Soffrire di emcrania o dolori intestinali ricorrenti, non riuscire a dormire in modo proficuo, vivere il cibo come un nemico, sentirsi inadeguati nelle relazioni affettive, non trovare un equilibrio sentimentale, o invece non riuscire a costruire un rapporto positivo con i propri figli, sono solo alcuni esempi di come può manifestarsi un malessere emotivo. Esso informa la persona del fatto che non si stanno ascoltando i propri bisogni profondi perchè non si riesce a riconoscerli o si ha paura di essere se stessi.
Ogni segnale di sofferenza è cioè, in realtà, un'occasione per riscoprire esigenze vitali trascurate troppo a lungo. Esso rappresenta quindi una possibilità per cambiare il modo di vedersi, di guardare l'altro e la vita nel suo complesso e ritrovare un equilibrio esistenziale profondo.
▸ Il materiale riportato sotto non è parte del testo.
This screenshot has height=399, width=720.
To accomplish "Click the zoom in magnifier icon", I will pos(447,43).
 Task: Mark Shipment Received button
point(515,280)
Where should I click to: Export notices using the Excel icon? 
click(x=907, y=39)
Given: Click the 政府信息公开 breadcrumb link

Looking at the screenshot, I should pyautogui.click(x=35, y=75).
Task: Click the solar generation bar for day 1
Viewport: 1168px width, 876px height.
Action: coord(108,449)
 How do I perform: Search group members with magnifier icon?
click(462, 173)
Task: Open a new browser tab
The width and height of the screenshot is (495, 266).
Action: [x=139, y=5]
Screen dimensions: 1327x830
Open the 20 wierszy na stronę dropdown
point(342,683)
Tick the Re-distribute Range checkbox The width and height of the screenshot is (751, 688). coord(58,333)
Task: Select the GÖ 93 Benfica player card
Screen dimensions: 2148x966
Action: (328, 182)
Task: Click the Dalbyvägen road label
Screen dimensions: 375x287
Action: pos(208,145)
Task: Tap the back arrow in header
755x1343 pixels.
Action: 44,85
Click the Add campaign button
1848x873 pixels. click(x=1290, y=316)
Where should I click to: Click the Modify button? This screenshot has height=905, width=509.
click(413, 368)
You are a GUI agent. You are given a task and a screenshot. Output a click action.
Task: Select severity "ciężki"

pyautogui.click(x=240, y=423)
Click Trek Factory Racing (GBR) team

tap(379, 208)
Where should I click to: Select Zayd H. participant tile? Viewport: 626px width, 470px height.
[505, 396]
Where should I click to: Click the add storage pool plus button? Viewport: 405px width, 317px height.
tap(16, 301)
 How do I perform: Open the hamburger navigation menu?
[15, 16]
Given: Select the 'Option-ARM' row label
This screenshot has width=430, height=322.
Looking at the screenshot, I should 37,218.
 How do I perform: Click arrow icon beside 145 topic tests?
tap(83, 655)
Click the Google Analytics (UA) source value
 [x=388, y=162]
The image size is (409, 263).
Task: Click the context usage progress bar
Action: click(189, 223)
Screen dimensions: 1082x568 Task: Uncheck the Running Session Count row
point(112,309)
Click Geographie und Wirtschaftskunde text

Il mio lavoro mira proprio a comprendere, insieme alla persona, i suoi disagi emotivi, quelli che il corpo ha somatizzato o che sono andati traducendosi in comportamenti limitanti per la propria armonia interiore allo scopo di tornare ad essere veramente consapevoli delle proprie potenzialità e priorità autentiche.Questo attraverso una forte passione intellettuale e una attenzione umana costante che rappresentano la base del mio sguardo professionale.